The goal of the project is to develop a method for quick and amino-acid specific NMR measurement of proteins. The method will utilize a modified HSQC-TOCSY experiment, in which besides of ¹H and ¹⁵N dimensions, a new TOCSY–transfer dimension will be introduced. The additional dimension may serve as an extra unique variable that will increase the confidence of guess on amino acid residue type. The proposed experiment alone would not be sufficient to provide assignment guess. A dedicated library of amino acid TOCSY-transfer profiles will be created using quantum mechanical NMR simulations taking input data from protein databases. Along with available chemical shifts in databases, simulated TOCSY-profiles will be utilized for the creation of an algorithm that will match experimental and library data to give a reasonable guess on amino acid residue type for the observed peak.

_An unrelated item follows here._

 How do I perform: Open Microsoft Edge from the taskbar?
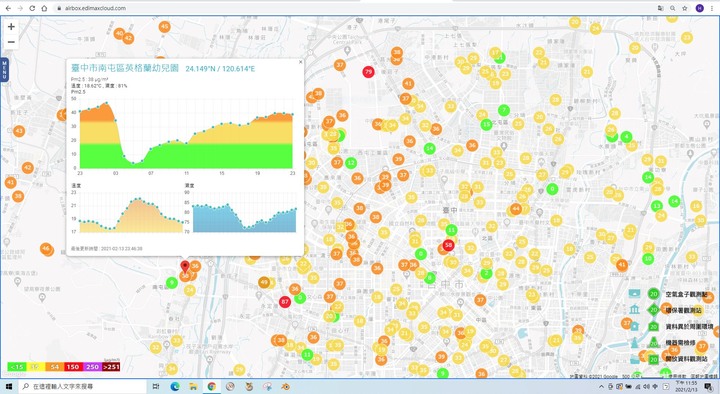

The method proposed in the project has a chance to become an important tool for research on protein using NMR spectroscopy, in particular in a field of protein stability, ligand binding, and high-throughput studies. The method would deliver extra information on amino acid residue type in a time comparable to routinely employed ¹⁵N HSQC experiment. Thanks to that, the method would serve a new and more detailed fingerprint for proteins.